On Thursday, 9 January 2014 at 22:02:48 UTC, Ola Fosheim Grøstad
wrote:
On Thursday, 9 January 2014 at 19:16:10 UTC, Paulo Pinto wrote:
Every time I see such discussions, it reminds me when I
started coding in the mid-80s and the heresy of using
languages like Pascal and C dialects for microcomputers,
instead of coding everything in Assembly or Forth
If you insist on bringing up heresy...
Motorola 680xx is pretty nice compared to x86, although the
AMD64bit mode is better than it was. 680xx feels almost like C,
just better ;9, I think only MIPS is close in programmer
friendlieness. Forth is nice too, very minimalistic and quite
powerful for the simplistic implementation. I had a Forth64
module for my C64 to dabble with, a bit hard to create more
than toy programs in Forth... Postscript is pretty close
actually, and clean. But Forth is dense, so dense that you
don't edit text files, you edit text screens... But don't diss
assembly, try to get more than 8 sprites and move sprites into
the screen border without assembly, can't be done! High level
languages, my ass, BASIC can't do that!
But hey, I am not arguing in favour of Forth and C (although I
would argue in favour of 680xx and MIPS). I am arguing in
favour of smart compilers that allow you to go low level at the
top of the call stack where it matters (inner loops) without
having to resort to a different language. D is close to that,
so it is a promising candidate.
And... I actually think D is too lax in some areas. I don't
think you should be allowed to call C/C++ without nailing down
the pre/postconditions, basically describing what happens in
terms of optimization constraints. I also want the programmer
to be able to assert facts that the compiler fail to prove so
that it can be used for optimization. Basically the ability to
guide the optimizer so you don't have to resort to low level
coding. I also think giving access to malloc is a bad idea. :-P
And well, I am not new to GC, I have actually used Simula quite
a bit in classes/teaching newbies. Simula incidentally has
exactly the same Garbage Collector that D has AFAIK. I
remember we had a 1970s internal memo describing the garbage
collector of Simula on the curriculum of the compiler course...

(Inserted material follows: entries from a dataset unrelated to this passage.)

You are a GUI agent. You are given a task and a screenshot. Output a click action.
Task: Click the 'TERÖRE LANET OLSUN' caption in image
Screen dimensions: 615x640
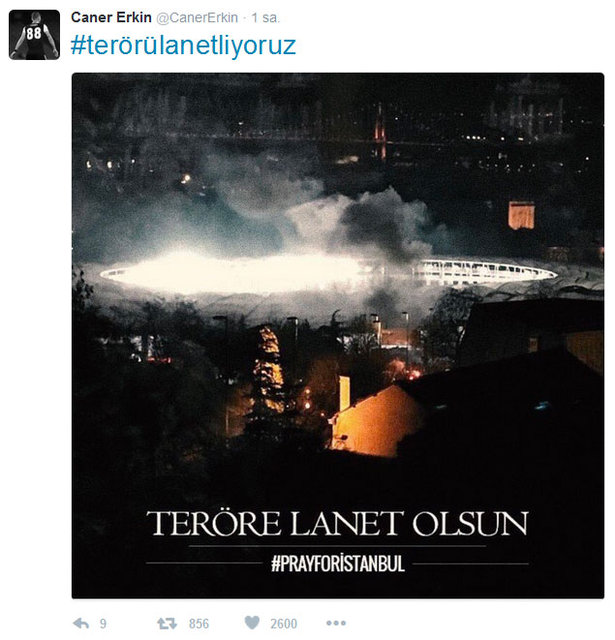337,524
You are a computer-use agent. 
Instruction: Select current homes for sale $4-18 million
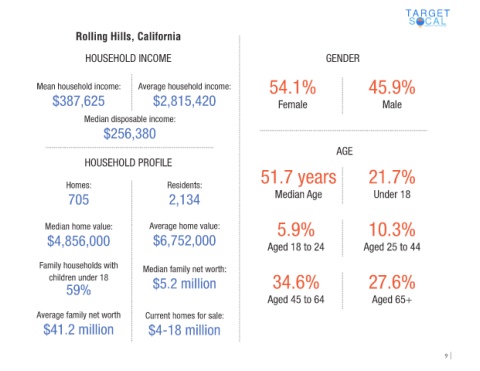(x=184, y=330)
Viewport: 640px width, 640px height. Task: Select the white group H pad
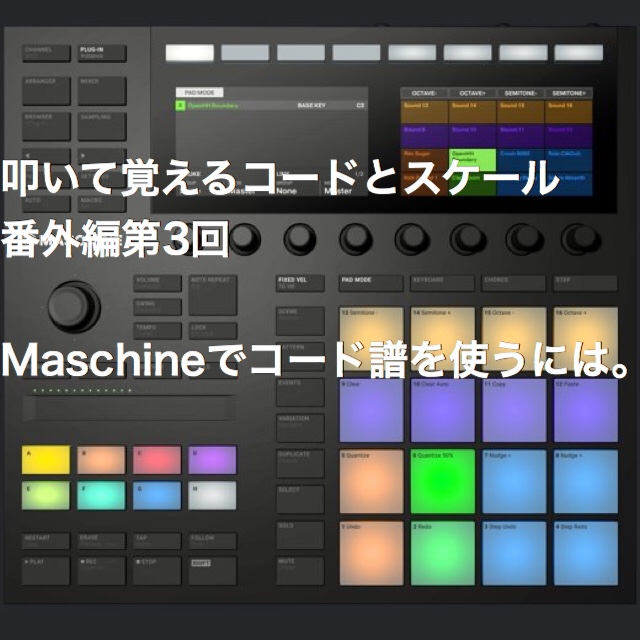[x=212, y=495]
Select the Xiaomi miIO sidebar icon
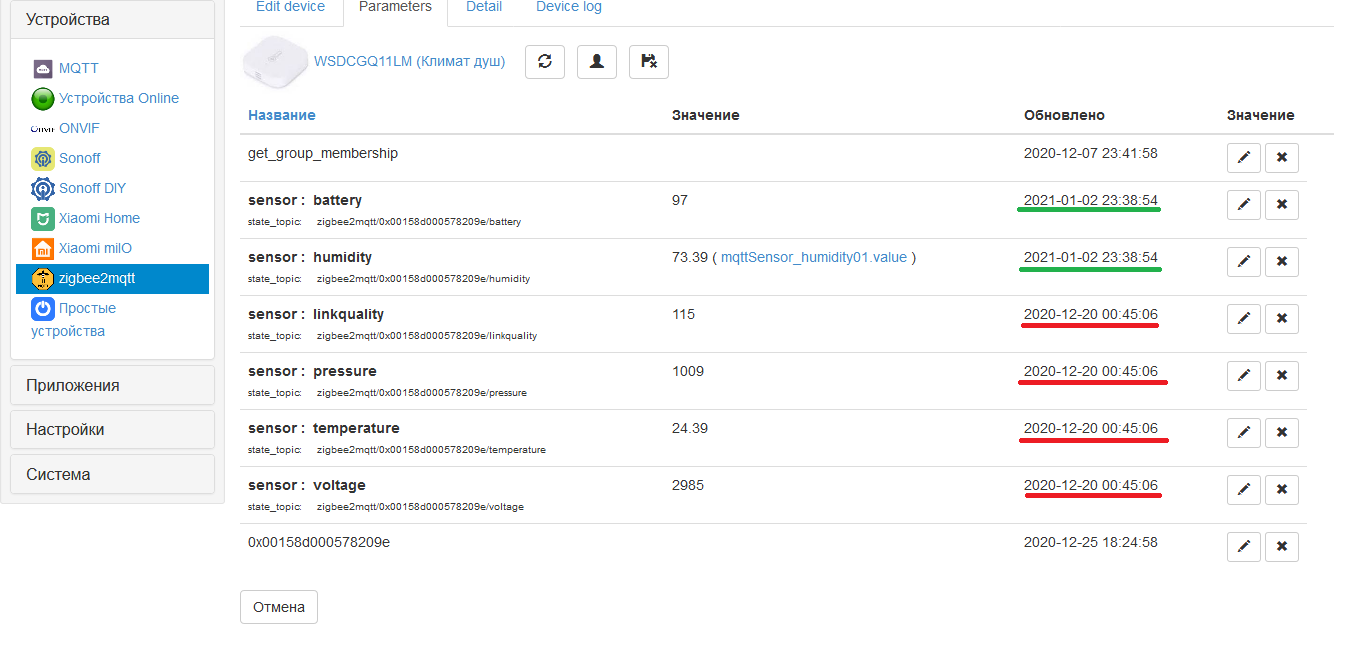This screenshot has width=1349, height=664. pos(42,248)
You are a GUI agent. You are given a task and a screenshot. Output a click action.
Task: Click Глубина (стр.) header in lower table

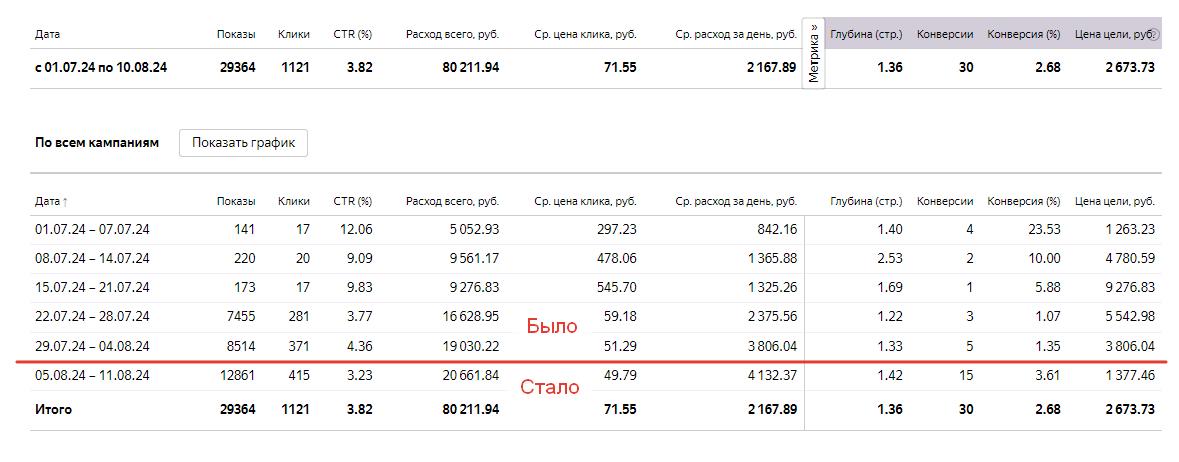point(866,202)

So that is veeeery old news.
Actually Simula kinda has the same kind of string type
representation that D has too. And OO. And it has coroutines…
While it doesn't have templates, it does actually have name
parameters that has textual substitution semantics (in addition
to ref and value). Now I also kinda like that it has ":-" for
reference assignment and ":=" for value assignment, but I
didn't like it back then.
45 years later D merge Simula semantics with C (and some more
stuff). And that is an interesting thing, of course.
But hey, no point in pretending that other people don't know
what programming a GC high level language entails. If I want
low latency, I go to C/C++ and hopefully D. If I want high
level productivity I use whatever fits the bill… all GC
languages. But I don't think D should be the first option in
any non-speed area yet, so the GC is of limited use for now
IMO. (In clusters you might want that though, speed+convenience
but no need for low latency.)
I think D could pick up more good stuff from Python, like the
array closures that allows you to succinctly transform arrays.
Makes large portions of Python's standard library pointless.
What I really like about D is that the front end code appears
to be quite readable. Take a look at clang and you will see the
difference. So, I guess anyone with C++ knowledge has the
opportunity to tune both syntax and semantics to their own
liking and share it with others. That's pretty sweet (I'd like
to try that one day).
Sorry if I hit any nerve, one never knows the experience of other
people in the Internet.
It is just that in the enterprise world I have been part of
projects that ported C and C++ based servers to JVM/.NET ones,
always with comparable performance.
I do acknowledge that in game programming it might be different,
however even AAA do play with GC systems nowadays, even if they
have some issues to optimize their behavior.
For example, The Witcher 2 for the XBox 360.